李若秋只得作罷了,謝清呈側過眼,警告地盯了賀予幾秒,然後往謝雪那邊走去。

謝雪雖然恨死了李若秋,但她和謝清呈一樣,都不是會在別人落難時踩上一腳的人。知道李若秋被那狗渣男打得厲害,嘴角都腫了,還有一顆牙也松動,她到底還是答應了帶李若秋去附近的酒店,照料她兩天。

安排完一切後,謝清呈獨自坐在屋內抽煙。

沒人再進來打擾他,黎姨很識趣,賀予也被那些大媽爺叔叫去聊天了。

外面人群在溫柔地喧鬧著,盡可能地當做剛才他們什麽都沒瞧見,盡可能地把一份安寧留給他。夜深的時候,天空中又開始飄雪,漸漸地窗戶都被曖霧所模糊,只有貼在玻璃上的紅色窗花是清晰的。

謝清呈的眼神和霧氣一樣朦朧,他修長的手指按滅了最後一支煙,起身去淋浴房洗漱。

房間裏很悶,他抽了太多煙,又喝了些酒,精神狀態也實在很差,費了好久才朦朦朧朧地睡過去。

大約是總台開始唱《難忘今宵》的時候,房門開了。

他模糊間以為是謝雪回來了,直到那個人走過隔簾,來到他的床邊,他才意識到那原來是賀予。

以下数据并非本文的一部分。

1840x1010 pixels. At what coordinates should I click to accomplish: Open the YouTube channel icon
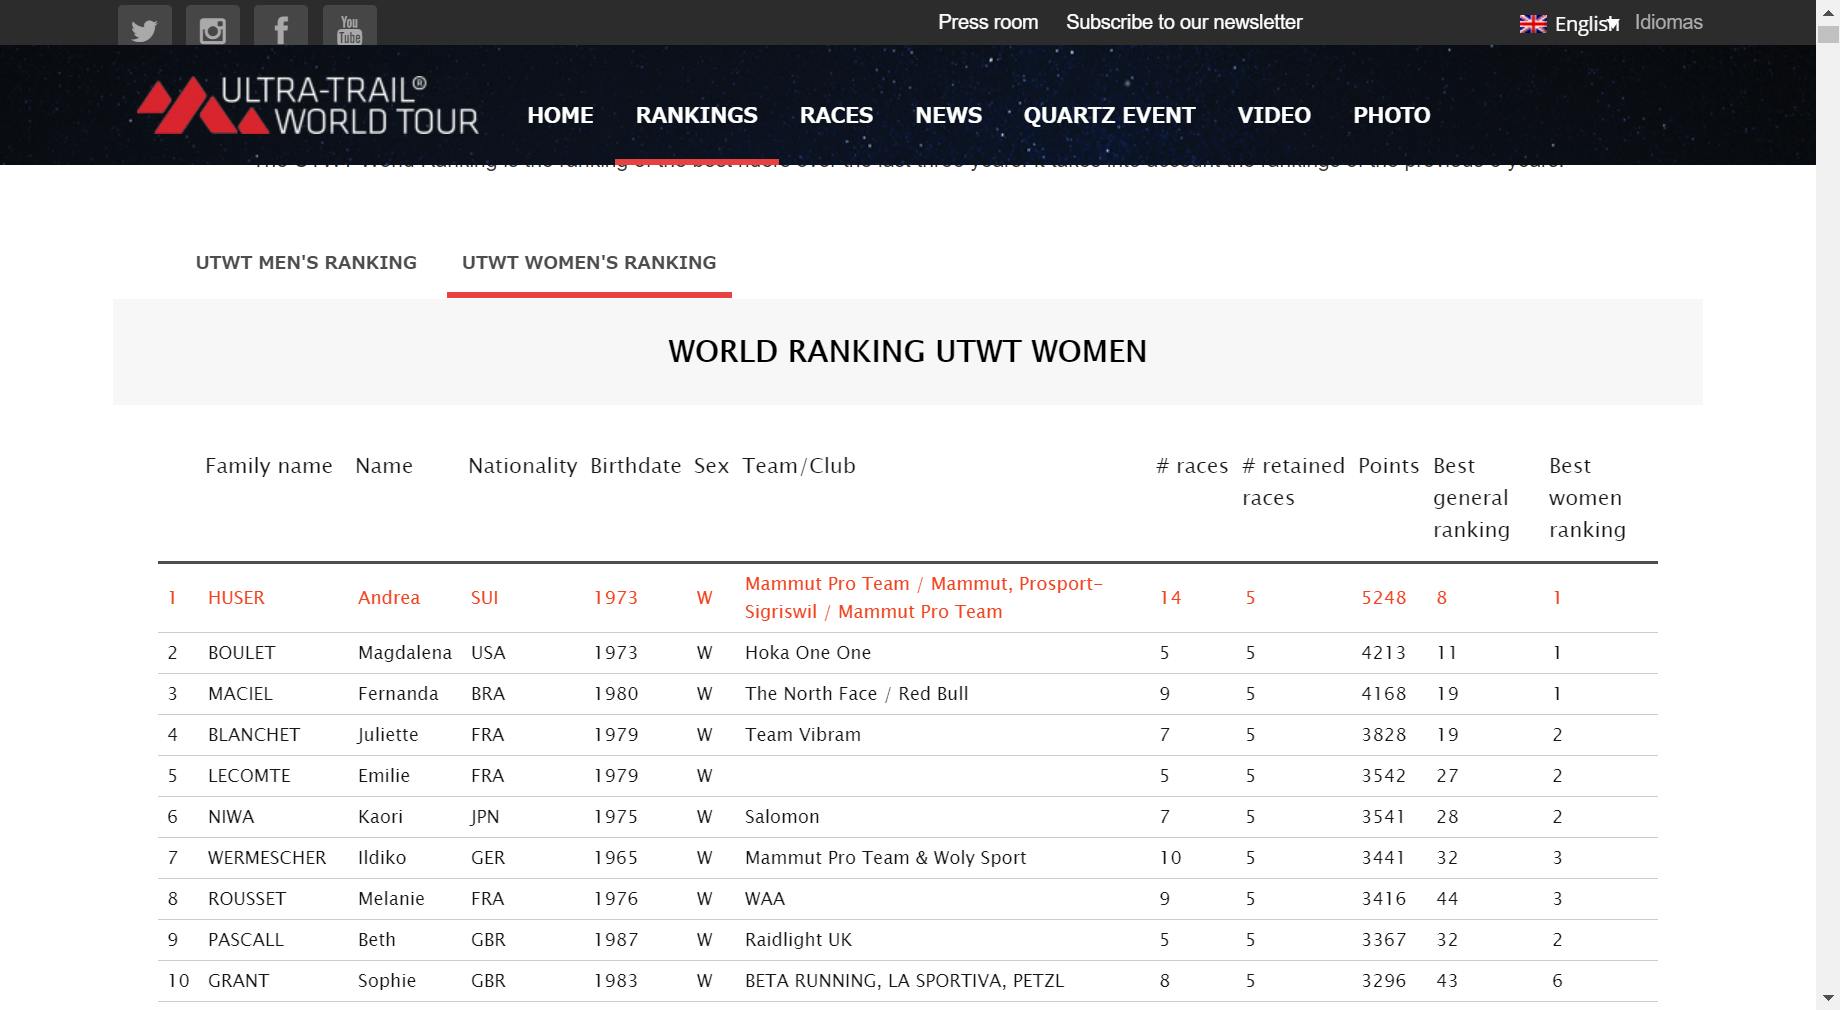pyautogui.click(x=349, y=27)
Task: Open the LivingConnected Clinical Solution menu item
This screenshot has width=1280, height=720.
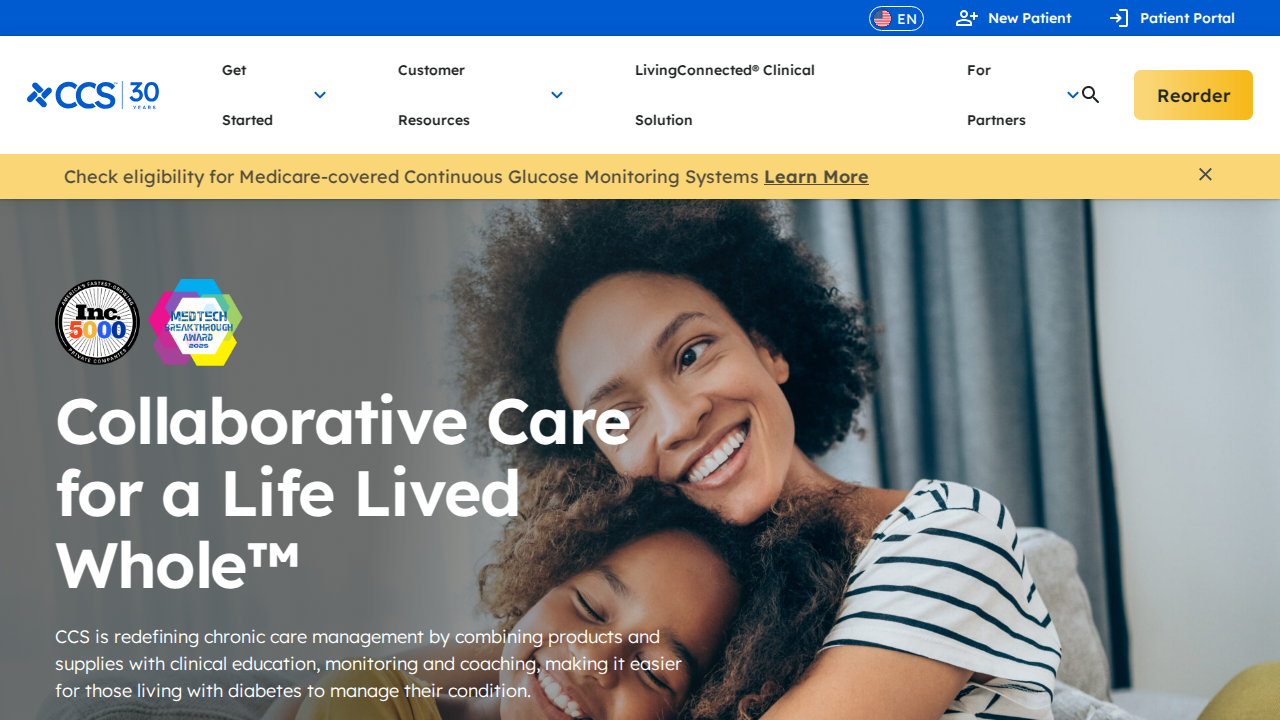Action: click(725, 95)
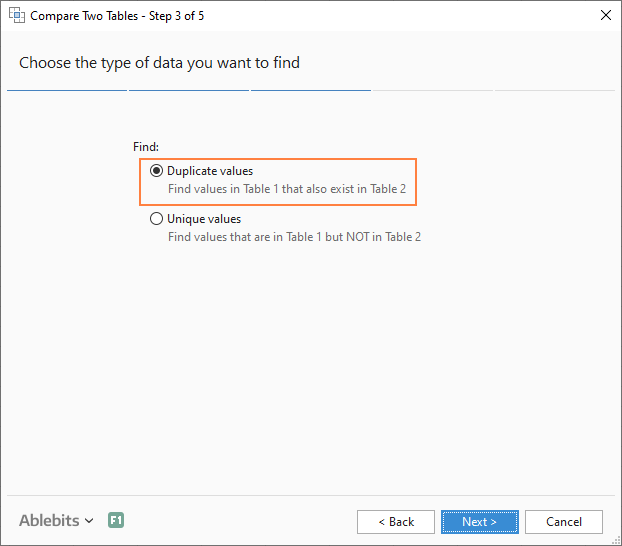
Task: Click the first wizard progress segment
Action: click(66, 90)
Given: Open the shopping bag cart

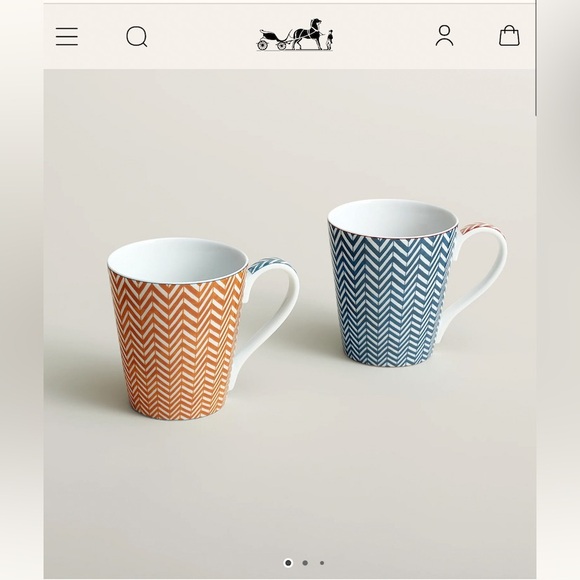Looking at the screenshot, I should [x=509, y=36].
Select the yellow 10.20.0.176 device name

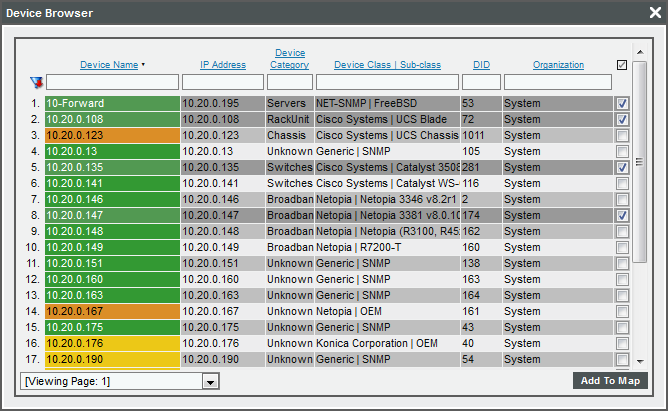coord(112,343)
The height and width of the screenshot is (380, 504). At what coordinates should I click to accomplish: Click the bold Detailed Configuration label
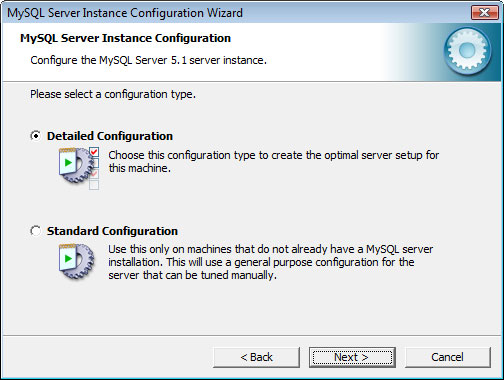click(110, 136)
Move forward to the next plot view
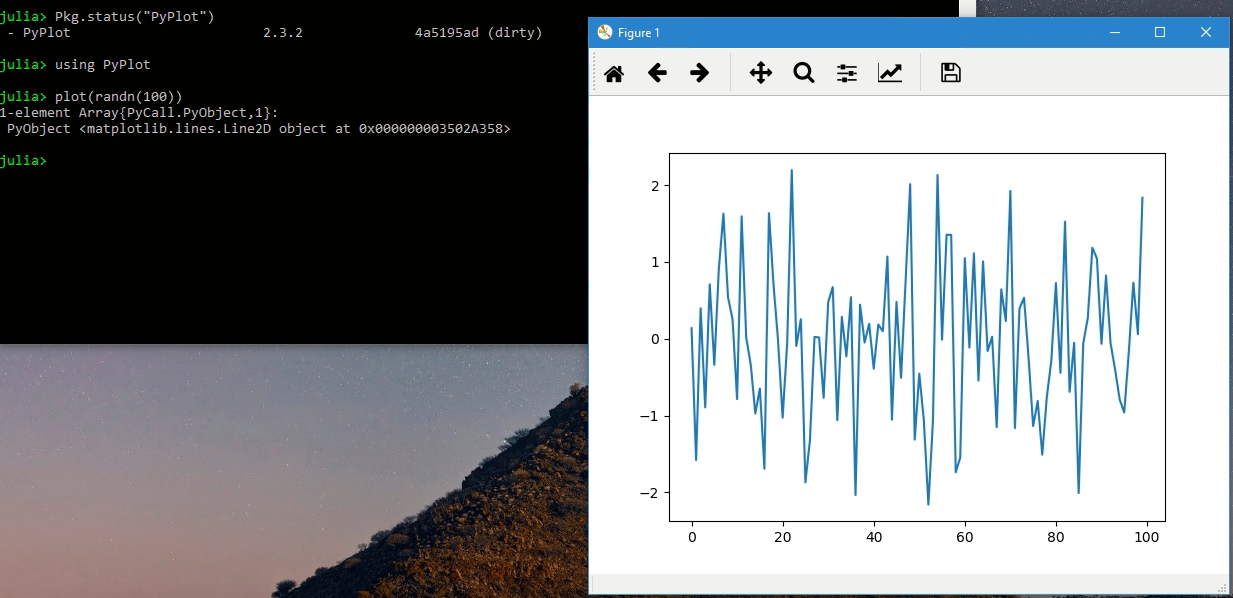The width and height of the screenshot is (1233, 598). [x=699, y=72]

謝清呈躺在床上,也不想說話,只微微睜開一點點的桃花眼,淡漠地看著他,眼神空蕩。

他在李若秋面前沒有發火,但他確實覺得——非常的恥辱。

非常的丟人。

李若秋自己或許沒有太多感覺,因為是她背叛了他,她在那麽多人面前又回來向他哭訴,謝清呈覺得自己的瘡疤被赤裸裸地掀開,給了所有人窺看。

其中也包括了賀予。

他覺得自己挺失敗的,連自己的妻子都挽留不住,這換任何一個大老爺們都會很受傷,那傷口過去那麽多年,他以為不會再流血了。

可是她的到來,無疑是又從內裏讓肉潰爛。

疼。

黑暗中,男人和男孩無聲地對視著。

良久之後,謝清呈沙啞道:“你回去吧。熱鬧看完了。”

賀予說:“謝清呈,你完全可以讓她滾。”

“她是我前妻。”

“前妻而已。”

謝清呈煩了,閉上眼睛,他本來就有些恍惚,過量的煙和酒讓他的意識轉得非常遲緩。

他說:“不用多管閑事了,你走吧。”

賀予明明從攝影棚事件後,就打算對謝清呈恢復最起碼的尊重的。

可這一晚上就又變了,好像在他看到李若秋出現的一瞬間,他原本想的什麽“平和”,什麽“寬容”,什麽“對同類的友善”,就他媽的都煙消雲散了。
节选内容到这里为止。